:: TASK OBJECTIVE ::
In the conference talk notes on energy and science fiction, which three backgrounds does the speaker say will shape the argument?

:: DOCUMENT EXCERPT ::

I was fortunate enough to speak at the LSFRC’s Productive Future’s conference yesterday at UCL’s School of Art. I managed to see a couple of other sessions too and they were universally well presented and provoked plenty of discussion afterwards in each case. I particularly liked Dan Hassler-Forest’s paper on the economics of the mega-franchise.
Below are my, edited, notes on the paper/speech I gave. Long story short – I have been concerned for a while now that much science fiction is lagging on the issues that really face us today – one of which is our relationship to energy. In the notes below I posit a couple of reasons why I think we struggle to develop that relationship as writers and I add one additional argument based in our relationship to neo-liberal capitalism which arose out of a question I was asked at the end of the talk.
Introduction
Thank you for having me. I’m coming at this as an economist, scientist and author. These three elements of my background will inform the construction of my argument and I’ll present my own thoughts based through these lenses. Before we get going though, a little bit about what we’re going to cover.
- what we’re going to cover
- Definitions – energy
- Physical considerations – that is, the what, the who and the where of our relationship to energy
- Theory – what would a physicist say about energy? How does that divert from socially constructed meanings ascribed to energy
- Science Fiction and how what we write reveals about us
- The future – what kinds of subjects would I love to see us thinking about more carefully
- Conclusion – what can we hope for through literature
- Time for questions
- But first a little about me – physicist, economist, banker, author blah, blah, blah.
Overview of Energy – a question of definitions
- Energy is a word used in all sorts of contexts – from hard science where energy is a fundamental building block of everything to new age philosophy through to synonyms for our gas and electricity supplies.
- In science fiction we have energy weapons (just about any space opera), light sabres, psychic energy (c.f babylon 5, Star Trek, Transcendence etc. etc.). The list goes on. For me, the concept of energy is multi-variate in nature with definitions as poorly defined as they are widely spread.
- For the purposes of this presentation I’m interested in three uses of the word
- Energy as a physical resource – such as solar, oil and fission
- Energy as in physics – a raw measure of joules, electron volts etc.

:: LISTED RECORDS ::
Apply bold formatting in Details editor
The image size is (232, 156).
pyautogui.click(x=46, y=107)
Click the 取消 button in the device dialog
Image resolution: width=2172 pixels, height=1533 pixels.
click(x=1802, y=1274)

* * *

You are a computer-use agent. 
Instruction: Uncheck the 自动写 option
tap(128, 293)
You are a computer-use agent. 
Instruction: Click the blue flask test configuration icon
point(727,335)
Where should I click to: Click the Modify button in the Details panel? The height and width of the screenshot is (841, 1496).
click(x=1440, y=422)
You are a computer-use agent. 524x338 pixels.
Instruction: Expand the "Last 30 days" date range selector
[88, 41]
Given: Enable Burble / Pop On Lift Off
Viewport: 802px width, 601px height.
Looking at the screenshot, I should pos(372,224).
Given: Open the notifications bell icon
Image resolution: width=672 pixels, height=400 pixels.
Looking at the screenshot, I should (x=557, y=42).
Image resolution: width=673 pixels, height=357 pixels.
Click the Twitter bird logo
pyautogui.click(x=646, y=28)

:: SOLUTION TO THIS TASK ::
Economist, scientist and author.